EXERCISE DESCRIPTION = Among the entries below, which lines run from the line with "You are a computer-use" through the line with "Remove item from the cart"? Retype those, both ends included, exactly and without pictures.

*** Begin section ***

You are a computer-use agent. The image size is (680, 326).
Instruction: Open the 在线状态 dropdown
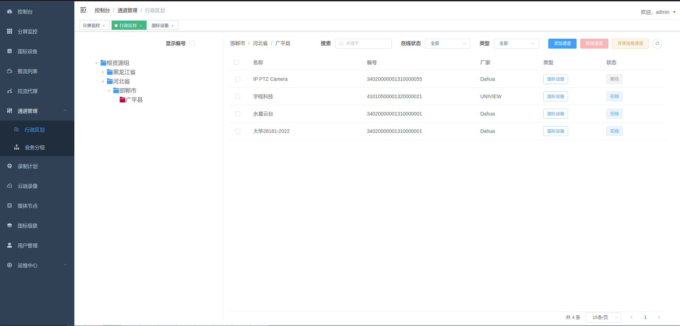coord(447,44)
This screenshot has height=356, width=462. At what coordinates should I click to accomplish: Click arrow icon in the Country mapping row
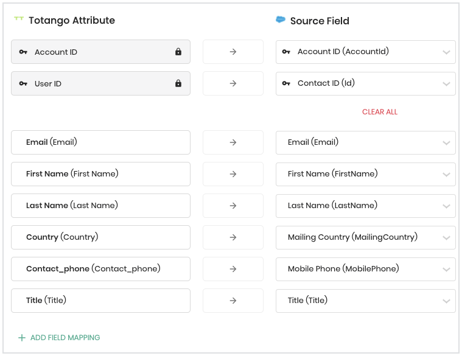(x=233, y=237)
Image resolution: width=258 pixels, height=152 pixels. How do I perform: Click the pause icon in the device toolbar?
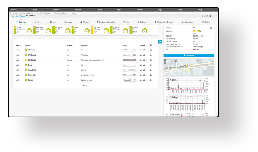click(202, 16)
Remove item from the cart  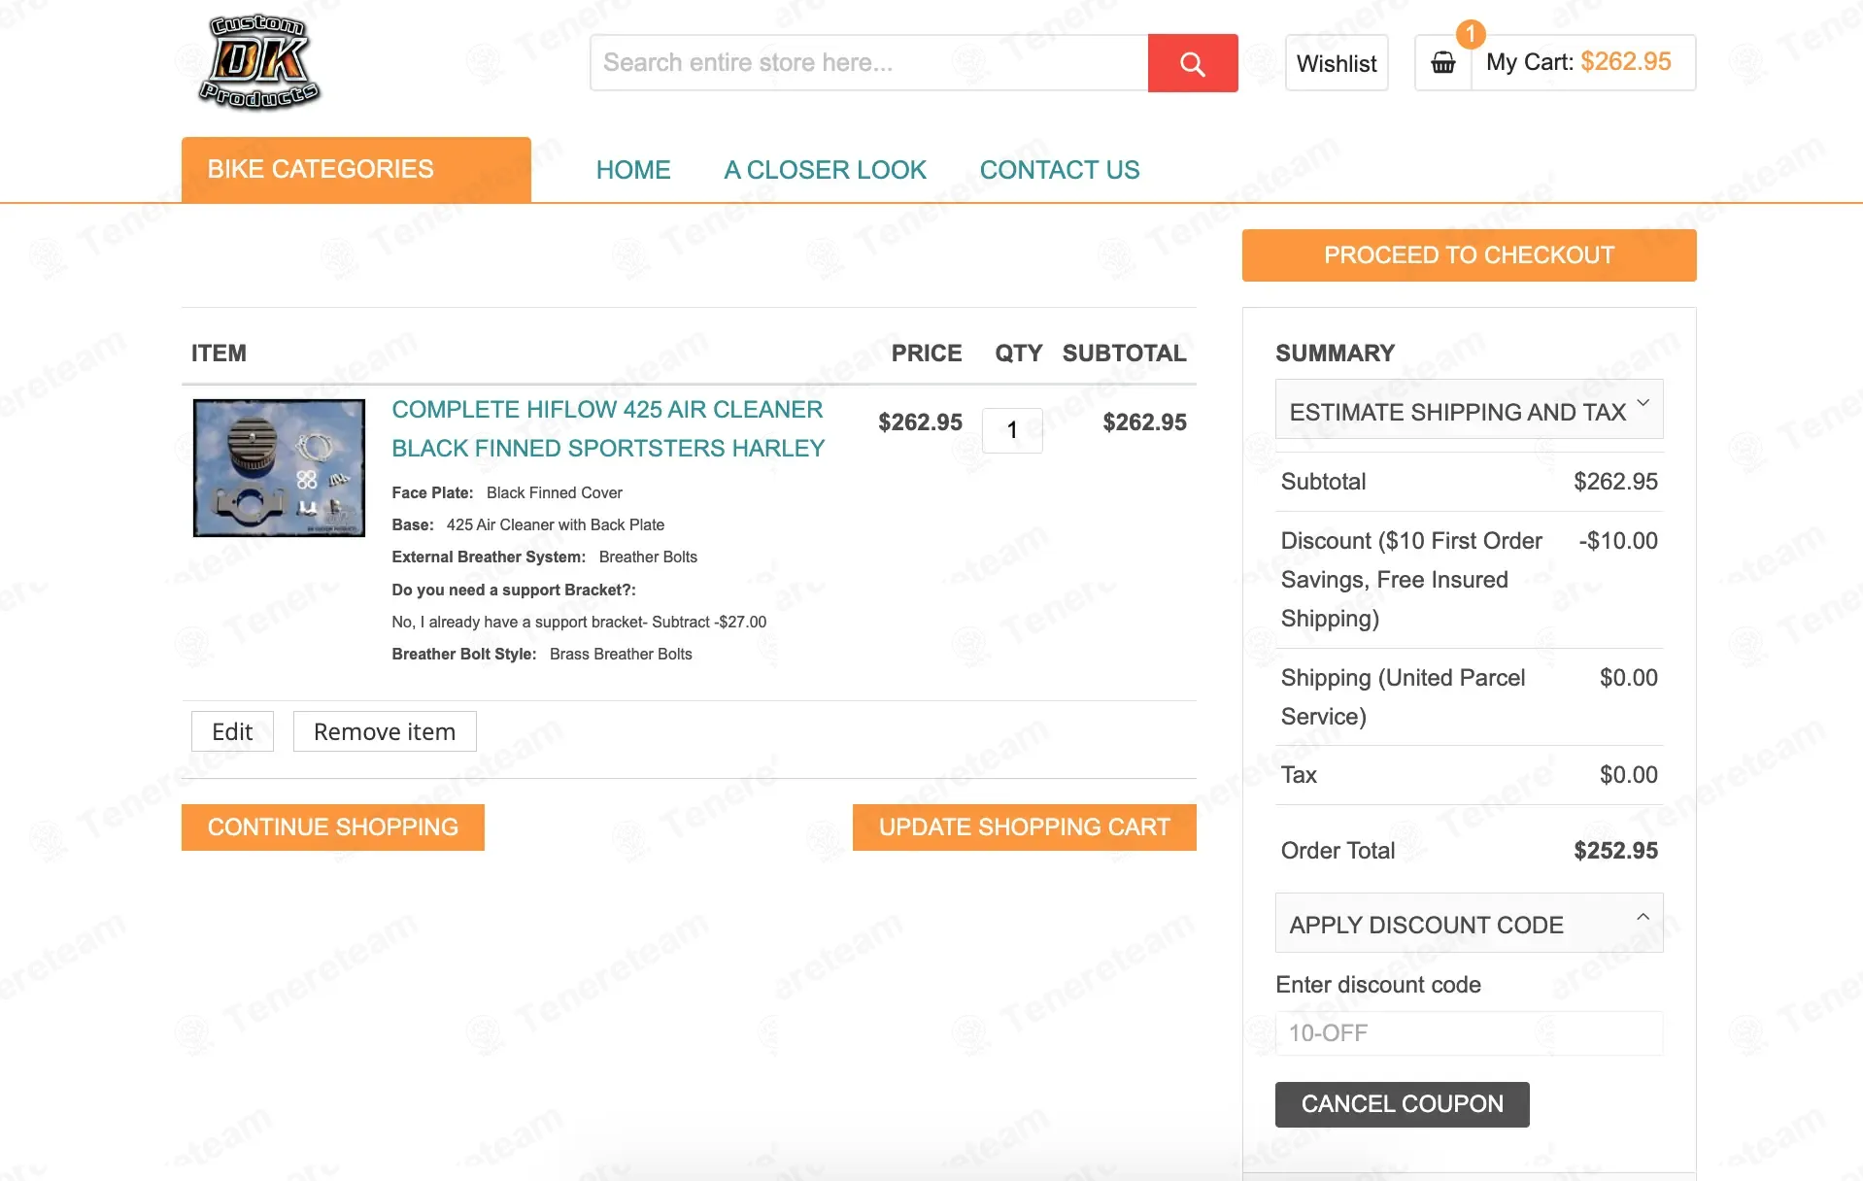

*** End section ***
*** Begin section ***

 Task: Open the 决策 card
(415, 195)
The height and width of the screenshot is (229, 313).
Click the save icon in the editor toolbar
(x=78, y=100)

*** End section ***

RESULT FOR THIS EXERCISE =
You are a computer-use agent. The image size is (680, 326).
Instruction: Open the 在线状态 dropdown
coord(447,44)
This screenshot has height=356, width=462. At what coordinates should I click to accomplish: Click arrow icon in the Country mapping row
(x=233, y=237)
Image resolution: width=258 pixels, height=152 pixels. How do I perform: Click the pause icon in the device toolbar?
click(202, 16)
Remove item from the cart  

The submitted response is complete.